食管内异物患者在等待内镜取异物过程中,异物可能自行滑脱,本组患者异物滑脱率为13.80%。原因主要是食管肌肉松弛导致异物位置改变[11]。食管上端为横纹肌,下段为平滑肌,在全身麻醉和使用肌肉松弛药物后横纹肌与平滑肌均处于松弛状态,在内镜检查时未能发现异物可能是麻醉实施后肌肉松弛导致异物自行滑脱。本研究发现异物的嵌顿部位、种类、长度和其与食管纵轴角度是影响异物是否滑脱的重要因素,此类情况下异物仅仅是靠其刺激肌肉收缩导致滞留,而并非刺破食管黏膜嵌顿于食管壁,异物尖锐程度和嵌顿时间对此影响较小。当患者精神放松或肌肉松弛时异物滑脱进入胃肠,受强胃酸分解及胃肠蠕动消化随后排出。

食管镜检查阴性的患者,术后应复查薄层CT 扫描,明确异物是否穿出管腔,是避免误漏诊之关键。若复查CT 仍有异物影,这通常与患者强行吞咽或者不规范食管镜检查有关[12]。应仔细分析异物位置,考虑异物游离食管周围组织可能,首选颈侧切开外科手术治疗。Chee 等[13]认为颈侧切开术前放置胃管、颈部软骨定位及分离解剖喉返神经是区别食管前后壁异物的标志,可减少手术创伤和手术并发症,提高手术成功率。而引起严重并发症的原因多与异物的形状、嵌顿时间等因素相关[14-16],与本研究结果一致。异物种类及大小在异物与食管纵轴呈一定的角度时易导致食管穿孔。本研究中7 例患者异物完全游离于食管腔外颈部组织,均行颈部切开成功取出异物,术后予以鼻饲饮食,另外,围手术期用抗生素预防感染或足量抗生素抗感染至关重要,对于穿孔致颈部积气、纵隔气肿患者还应相应延长鼻饲饮食时间。本研究中1例患者术后颈部脓肿致反复发热,WBC 和CPR 均反复增高,患者及家属心理压力极大,同时予以心理疏导,积极对症治疗,术后27 d 顺利出院,出院2 周后随访,无明显消化道症状及发热感染症状。
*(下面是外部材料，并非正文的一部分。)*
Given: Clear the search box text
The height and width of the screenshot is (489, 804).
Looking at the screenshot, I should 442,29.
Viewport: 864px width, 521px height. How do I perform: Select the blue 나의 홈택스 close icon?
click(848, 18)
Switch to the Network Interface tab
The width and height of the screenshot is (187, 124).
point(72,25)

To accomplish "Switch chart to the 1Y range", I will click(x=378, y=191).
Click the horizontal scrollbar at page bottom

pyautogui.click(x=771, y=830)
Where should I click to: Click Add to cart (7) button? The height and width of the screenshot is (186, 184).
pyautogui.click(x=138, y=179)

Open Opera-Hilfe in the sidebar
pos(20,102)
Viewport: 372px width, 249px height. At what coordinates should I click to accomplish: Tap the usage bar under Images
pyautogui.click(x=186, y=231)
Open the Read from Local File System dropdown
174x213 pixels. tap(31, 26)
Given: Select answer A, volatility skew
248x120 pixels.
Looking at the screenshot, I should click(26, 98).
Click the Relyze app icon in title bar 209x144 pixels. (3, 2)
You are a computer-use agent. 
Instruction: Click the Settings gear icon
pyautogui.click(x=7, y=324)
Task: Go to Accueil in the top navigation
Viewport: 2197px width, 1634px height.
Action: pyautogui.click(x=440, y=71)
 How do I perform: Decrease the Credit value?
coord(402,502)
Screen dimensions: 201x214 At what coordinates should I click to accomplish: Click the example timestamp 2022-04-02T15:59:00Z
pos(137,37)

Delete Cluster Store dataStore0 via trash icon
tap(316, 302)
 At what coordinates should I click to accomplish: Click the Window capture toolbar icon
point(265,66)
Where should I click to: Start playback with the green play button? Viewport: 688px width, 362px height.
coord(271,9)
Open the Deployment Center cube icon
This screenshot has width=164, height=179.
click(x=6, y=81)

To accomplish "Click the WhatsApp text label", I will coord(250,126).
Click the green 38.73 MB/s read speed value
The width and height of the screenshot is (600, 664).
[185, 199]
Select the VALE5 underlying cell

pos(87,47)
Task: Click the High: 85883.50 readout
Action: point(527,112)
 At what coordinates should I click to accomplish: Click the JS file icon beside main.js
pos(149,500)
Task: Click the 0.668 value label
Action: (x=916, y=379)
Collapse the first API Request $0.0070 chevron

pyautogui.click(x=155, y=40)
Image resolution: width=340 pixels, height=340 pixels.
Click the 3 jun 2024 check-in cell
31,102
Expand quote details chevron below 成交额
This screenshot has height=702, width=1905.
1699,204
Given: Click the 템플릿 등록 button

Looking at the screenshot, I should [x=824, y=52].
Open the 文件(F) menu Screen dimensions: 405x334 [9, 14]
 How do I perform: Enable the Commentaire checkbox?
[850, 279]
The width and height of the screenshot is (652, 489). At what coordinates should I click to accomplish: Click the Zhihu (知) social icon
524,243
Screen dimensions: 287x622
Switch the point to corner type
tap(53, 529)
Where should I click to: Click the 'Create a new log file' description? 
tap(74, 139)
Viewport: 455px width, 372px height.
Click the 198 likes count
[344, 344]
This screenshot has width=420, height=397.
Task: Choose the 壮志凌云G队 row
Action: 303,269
综上所述,食管内异物嵌顿于腔内,受异物嵌顿部位、长度、尖锐程度、嵌顿时间和食管纵轴的角度,以及人体咽喉不自主的吞咽动作、吞咽食物和麻醉状态等多种因素影响,都可能导致异物自行滑脱或游离食管腔外,增加内镜下异物取出的难度,游离于颈部则增加手术风险和难度,特殊异物滑脱胃肠可能造成更为严重的并发症。本组患者异物自动滑脱和食管穿孔例数较少,因而未能更精确地阐明异物在食管内去向的机制。分析异物的特点、嵌顿部位和时间,重建颈部、胸部CT 并测量异物与食管纵轴的角度,可为临床治疗食管内异物提供一定参考。